しかし、前回の「利上げ継続が適切である」から、「委員会は2%の目標達成のために金融政策においていくらかの追加引き締めが適切となる可能性が強い」に修正し、必ずしも利上げを行わない可能性も残した。会合後の会見でパウエル議長は、信用ひっぱくを受けて、0.25%利上げと同時に声明文言を変更したと説明している。これにより、金融市場の展開次第では利上げ停止することもあり得る。
同時に、インフレの最近の展開を歓迎したものの、まだ圧力があり依然高く、長期目標の2%を大幅に上回っているとの見解で、追加利上げの必要性を示唆。また、この会合で利上げ停止も協議したが、「利上げが強いコンセンサスだった」とした。また、「年内の利下げを予想しているメンバーはいない」、とし、7月にも利下げに転じると見ている市場予想とは再び乖離が拡がった。

**収集データ:**
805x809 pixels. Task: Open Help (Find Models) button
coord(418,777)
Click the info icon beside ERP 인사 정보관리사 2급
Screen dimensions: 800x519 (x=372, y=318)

**課題内容 1:**
次の記述(a)〜(c)は本文と一致していますか？それぞれ「はい」か「いいえ」で答え、決め手となる本文の語句を正確に引用してください。
(a) 声明の修正により、必ずしも利上げを行わない可能性が残された。
(b) この会合では利上げ停止は協議されなかった。
(c) 年内の利下げを予想しているメンバーがいる。
**課題内容 2:** 本文の「同時に、インフレの最近の展開」から「予想とは再び乖離が拡がった。」までを、両端も含めて一字一句そのまま書き写してもらえますか？

**記述回答 1:**
(a) はい。「必ずしも利上げを行わない可能性も残した」
(b) いいえ。「この会合で利上げ停止も協議したが」
(c) いいえ。「年内の利下げを予想しているメンバーはいない」

**記述回答 2:**
同時に、インフレの最近の展開を歓迎したものの、まだ圧力があり依然高く、長期目標の2%を大幅に上回っているとの見解で、追加利上げの必要性を示唆。また、この会合で利上げ停止も協議したが、「利上げが強いコンセンサスだった」とした。また、「年内の利下げを予想しているメンバーはいない」、とし、7月にも利下げに転じると見ている市場予想とは再び乖離が拡がった。